John Dwyer stood holding his guitar, smiling and making small talk with the crowd, having been asked by a Phono del Sol staffer to hold off while, presumably, the band on the other stage finished up its set. “Alright, I think we’re just going to get started,” he said, seemingly without cue, and Thee Oh Sees began playing, giving the day a much needed jolt in energy.
Can you have too much control? Up until that point on Saturday, things were running smoothly. The musical acts were alternating without interruption on the two stages set up at the idyllic (and freeway adjacent) Potrero del Sol park, the weather was perfect, you could test drive an electric Fiat, and everyone seemed sated, even in the beer garden where the queue for Lagunitas and wine had started to resemble a Möbius strip, with patrons receiving a drink only to return to the back of the line to wait for another.
Everything was very under control, on the Potrero Street entrance where you could watch skateboarders try to confidently hustle their way past security, only to be directed to buy a ticket if they wanted to gain access to the park skating area during the festival. (“Just a tip,” Dwyer joked, “but if you show up at the skatepark tomorrow you can skate for free.”)

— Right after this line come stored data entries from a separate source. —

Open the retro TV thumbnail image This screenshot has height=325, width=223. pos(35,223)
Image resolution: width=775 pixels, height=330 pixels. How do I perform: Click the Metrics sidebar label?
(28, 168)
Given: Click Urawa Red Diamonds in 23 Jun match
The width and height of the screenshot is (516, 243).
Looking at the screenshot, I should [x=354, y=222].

An hour earlier, during Marnie Stern’s set, I’d been wondering when things were going to pick up. The giddy guitar shredder and her band were speeding along at an energy level that seemed well above the stony, post-lunch crowd. Stern herself seemed rather high, hopping around bare-foot on the hot stage, delivering Woody Allen impressions and wondering whether her guitar overpowers her vagina (or vice versa) between finger-tapping blistering rhythms. But the response — polite applause from a largely reclining crowd — was typical for the day up to that point.
If anyone was gonna change that, it was San Francisco’s best live band, and a few songs in, the crowd was good and riled up. Not for lack of effort. I love watching this band play in part because of how animated they are, and half-way through a marathon version of “Contraption/Soul Desert” drummer Mike Shoun — his veins bulging out of his neck like a pissed off Ren and Stimpy character — was totally in control but with a look of effort somewhere between fighting off an epileptic fit and vomiting. Meanwhile, Dwyer was shifting around like he belonged on a Rat Fink t-shirt, changing gears but never slowing down. (The closest they came is during the middle dirge of “Strawberries 1+2” off Floating Coffin.)

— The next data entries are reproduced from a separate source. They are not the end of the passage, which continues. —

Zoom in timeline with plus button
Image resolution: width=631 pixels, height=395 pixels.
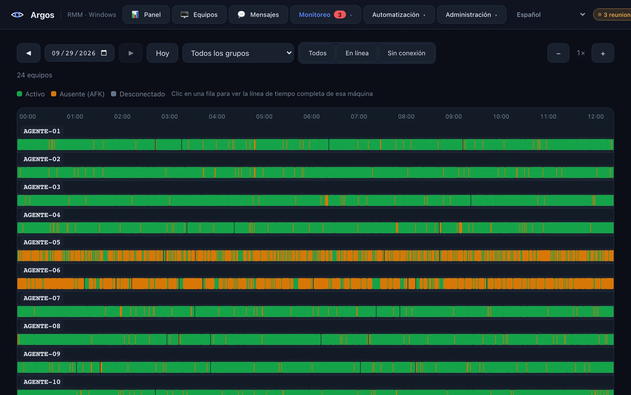point(603,53)
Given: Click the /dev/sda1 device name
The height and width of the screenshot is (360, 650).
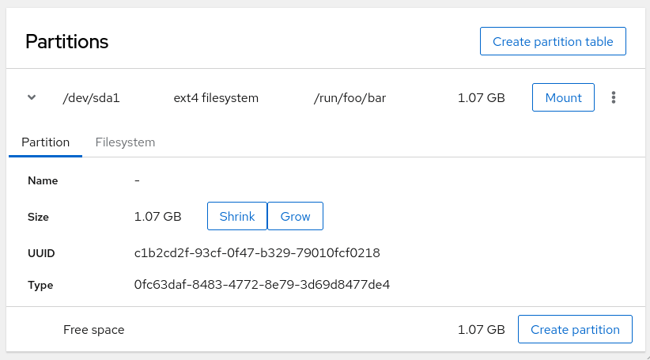Looking at the screenshot, I should 92,98.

With a sound that’s not punk, or garage, or surf, or psych, but rather a distillation of each’s best aspect, Thee Oh Sees have honed a distinctive sound over the last decade that’s totally affecting, so that when Dwyer invites everyone who wants to come up on stage, with the promise that Brigid Dawson has an extra tambourine for someone and the warning that they better not knock anything over, a lot of people take them up on the offer.
It’s not complete chaos, because Thee Oh Sees have enough control to make it work.
Notes on some bands:
Surf Club: I haven’t seen these guys in a while, but the tail end of their set sounded good, as they’ve loosened up on stage and gone a bit from the light surf rock influence that — coming out of Stockton — plagued them with an irony (there’s no beach there!) that writers (like myself) jumped on.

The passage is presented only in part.